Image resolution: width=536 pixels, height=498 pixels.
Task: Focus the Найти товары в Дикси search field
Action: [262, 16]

==

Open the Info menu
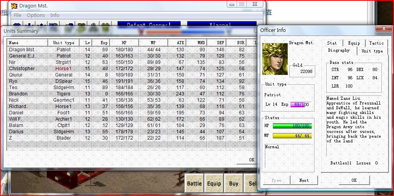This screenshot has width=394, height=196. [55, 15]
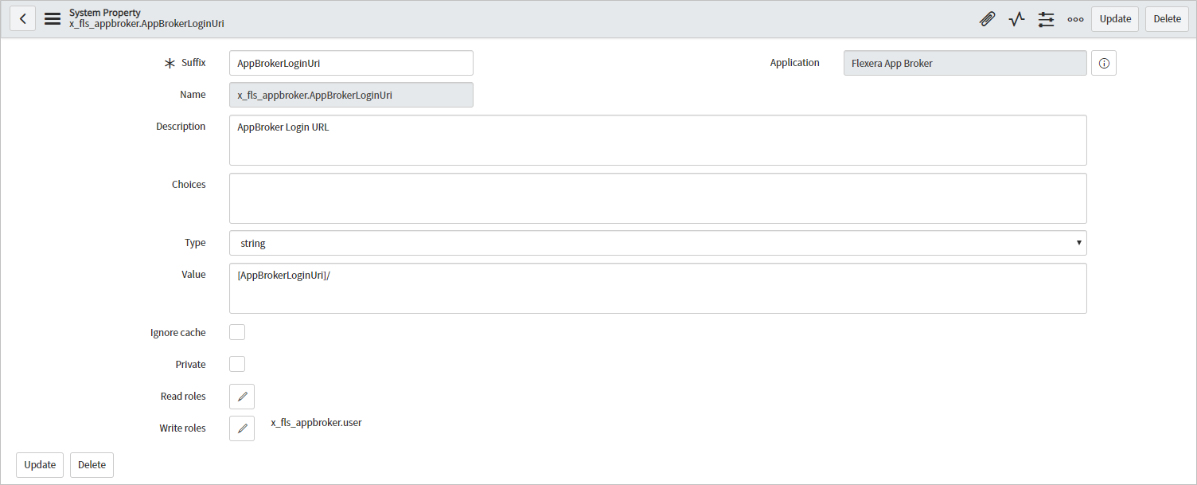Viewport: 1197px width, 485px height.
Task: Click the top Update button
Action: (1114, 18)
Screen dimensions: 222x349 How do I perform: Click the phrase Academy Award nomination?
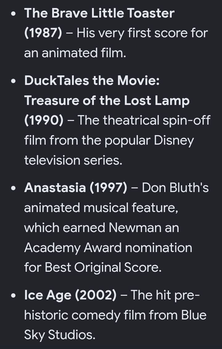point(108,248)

* [What to work on] Quote the data word for word, starting at the line containing "Screen dimensions: 222x349" and ending at the line containing "point(108,248)", both included. Omit the pictures from your reply.

* [Task solution]
Screen dimensions: 222x349 How do I perform: Click the phrase Academy Award nomination?
point(108,248)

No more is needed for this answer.